Llama: neutral until nudged
Llama 3 sits somewhere else entirely. It's open-weight, multilingual, and tuned to be helpful and harmless, but that helpfulness often looks like bland neutrality.
It won't dodge questions like DeepSeek, but it won’t offer a strong point of view either. Ask it to argue both sides, and it will but then ask it to commit to one, and it’ll hedge.
That’s ideal for a base model, especially in legal tech, where you want structured outputs and stable reasoning. But if you want persuasive argumentation or assertive tone without heavy prompting or fine-tuning, it won’t get you there on its own.
What it does offer is flexibility:
- Easy to self-host
- No hidden worldview beyond the default Western liberal centre
- Easily adapted via LoRA, retrieval, or prompt design
That makes Llama useful at the core, as long as you know it won’t take strong stances out of the box.
Why this matters for legal tech
This isn’t just abstract model behaviour. It affects how tools behave under pressure.
- Grok might sound bold and confident, but if it’s secretly shaped by Elon’s feed, that confidence could reflect personal bias, not legal reasoning.
- DeepSeek might seem calm and polished, but it might be skipping key risks because the underlying data taught it to avoid political friction.
- Llama might seem safe, but it might underperform in adversarial contexts where decisiveness matters.

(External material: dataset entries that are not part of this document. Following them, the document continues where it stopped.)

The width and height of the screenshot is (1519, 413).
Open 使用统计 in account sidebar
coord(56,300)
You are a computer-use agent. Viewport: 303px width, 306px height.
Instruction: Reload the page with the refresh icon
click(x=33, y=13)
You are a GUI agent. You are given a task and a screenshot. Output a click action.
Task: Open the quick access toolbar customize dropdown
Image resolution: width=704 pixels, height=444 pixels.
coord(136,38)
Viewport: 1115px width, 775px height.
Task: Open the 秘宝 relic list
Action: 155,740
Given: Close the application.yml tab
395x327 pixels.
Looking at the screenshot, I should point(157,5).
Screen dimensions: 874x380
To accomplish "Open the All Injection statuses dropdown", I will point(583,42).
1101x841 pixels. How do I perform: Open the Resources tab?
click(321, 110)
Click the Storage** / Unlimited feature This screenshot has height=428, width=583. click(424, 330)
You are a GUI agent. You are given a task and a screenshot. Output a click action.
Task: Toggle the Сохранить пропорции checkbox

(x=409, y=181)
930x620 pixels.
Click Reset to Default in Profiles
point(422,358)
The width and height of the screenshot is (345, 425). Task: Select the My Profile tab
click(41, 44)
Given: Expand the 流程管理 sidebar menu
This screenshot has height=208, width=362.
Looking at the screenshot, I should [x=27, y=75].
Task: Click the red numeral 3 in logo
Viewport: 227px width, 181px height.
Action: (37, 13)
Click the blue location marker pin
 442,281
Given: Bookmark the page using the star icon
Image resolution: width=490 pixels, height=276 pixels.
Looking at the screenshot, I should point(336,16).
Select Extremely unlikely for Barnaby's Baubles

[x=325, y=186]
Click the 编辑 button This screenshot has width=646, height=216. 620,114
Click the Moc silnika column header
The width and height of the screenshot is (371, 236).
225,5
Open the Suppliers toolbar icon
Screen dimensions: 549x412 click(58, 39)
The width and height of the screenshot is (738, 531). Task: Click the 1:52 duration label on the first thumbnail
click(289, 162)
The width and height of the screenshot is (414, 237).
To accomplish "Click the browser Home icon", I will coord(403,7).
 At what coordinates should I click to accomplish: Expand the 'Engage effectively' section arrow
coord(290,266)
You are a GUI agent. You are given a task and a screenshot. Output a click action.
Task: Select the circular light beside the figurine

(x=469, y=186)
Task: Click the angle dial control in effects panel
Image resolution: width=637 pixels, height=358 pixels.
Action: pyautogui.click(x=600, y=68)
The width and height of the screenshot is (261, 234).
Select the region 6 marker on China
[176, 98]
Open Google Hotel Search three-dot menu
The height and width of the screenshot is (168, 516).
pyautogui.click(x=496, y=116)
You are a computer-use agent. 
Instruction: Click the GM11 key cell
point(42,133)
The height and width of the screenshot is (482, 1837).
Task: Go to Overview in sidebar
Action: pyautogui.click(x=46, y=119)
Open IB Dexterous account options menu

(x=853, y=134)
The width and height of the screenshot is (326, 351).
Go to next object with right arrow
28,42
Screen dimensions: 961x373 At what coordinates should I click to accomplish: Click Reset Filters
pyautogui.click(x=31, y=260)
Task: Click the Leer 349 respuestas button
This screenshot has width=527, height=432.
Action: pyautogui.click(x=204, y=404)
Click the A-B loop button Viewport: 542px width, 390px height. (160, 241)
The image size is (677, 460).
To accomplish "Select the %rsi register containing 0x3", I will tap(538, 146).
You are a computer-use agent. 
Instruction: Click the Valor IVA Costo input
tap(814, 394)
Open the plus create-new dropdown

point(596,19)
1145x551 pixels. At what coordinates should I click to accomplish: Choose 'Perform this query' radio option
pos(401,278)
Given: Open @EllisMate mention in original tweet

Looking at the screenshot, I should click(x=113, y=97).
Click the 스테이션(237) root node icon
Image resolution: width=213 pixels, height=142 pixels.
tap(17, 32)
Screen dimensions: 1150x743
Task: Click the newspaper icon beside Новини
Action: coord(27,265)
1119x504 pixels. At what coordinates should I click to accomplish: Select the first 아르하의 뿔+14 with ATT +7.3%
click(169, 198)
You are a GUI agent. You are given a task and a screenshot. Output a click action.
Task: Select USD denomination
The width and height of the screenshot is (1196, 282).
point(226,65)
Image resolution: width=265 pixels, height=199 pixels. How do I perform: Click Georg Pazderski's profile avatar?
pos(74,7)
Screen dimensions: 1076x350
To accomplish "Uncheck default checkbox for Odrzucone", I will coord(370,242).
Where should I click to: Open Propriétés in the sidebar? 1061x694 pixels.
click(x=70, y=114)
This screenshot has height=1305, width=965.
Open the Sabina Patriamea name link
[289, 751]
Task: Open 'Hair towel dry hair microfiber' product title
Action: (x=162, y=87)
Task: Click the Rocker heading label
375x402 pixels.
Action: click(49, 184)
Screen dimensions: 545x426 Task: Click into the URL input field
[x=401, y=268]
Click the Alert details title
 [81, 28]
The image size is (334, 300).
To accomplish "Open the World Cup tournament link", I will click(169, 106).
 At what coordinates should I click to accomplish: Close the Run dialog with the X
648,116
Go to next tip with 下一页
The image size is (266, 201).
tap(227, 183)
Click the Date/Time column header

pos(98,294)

Now remember: none of this is about the UI. These are characteristics of the models themselves. They’ll show up whether you call them from a browser, a CLI, or an air-gapped legal appliance.
So what should you do?
Here’s how I’d approach it:
| Use case | Best-fit model |
|---|---|
| Core legal reasoning | GPT-o1/o3, Claude 3.5, or Llama 3 with structured prompting |
| Populist stress testing | Grok 4 |
| China-specific legal tools | DeepSeek R1 (carefully wrapped) |
| Global, self-hosted platform | Llama 3 or Mistral with added safeguards |
| Argument simulation / adversarial reasoning | Grok or fine-tuned Llama, depending on tone needed |
Don’t think in terms of “best” model. Think in terms of worldview, behaviour, and fit for the task. Then layer on safety, transparency, and traceability around that.
Models don’t need a system prompt to be biased. They already believe things, not because they were told to, but because they absorbed patterns from their training data and alignment stage.
That’s why you don’t build on Grok, you'd use it at the edges. Same with DeepSeek. Llama, with all its blandness, might just be the safest thing in the stack, precisely because it doesn’t come with opinions.
If you're building in legal AI, you’re not just choosing tools. You’re choosing voices. Make sure you know whose voice your model is really echoing.
This all ties back to something I wrote recently about engineering the a-hole into them, the idea that models don’t just need legal knowledge, they need the right posture. If your model’s going to act like a sharp, unflinching negotiator or a pushy redliner, that behaviour won’t come from a vague "alignment" process. You have to build it in, through tone, preference data, persona tuning, and constraint-aware prompting.
Because whether you're using Grok, DeepSeek, or your own fine-tuned Llama, the same rule holds: if you don’t engineer the behaviour deliberately, you’ll inherit someone else’s.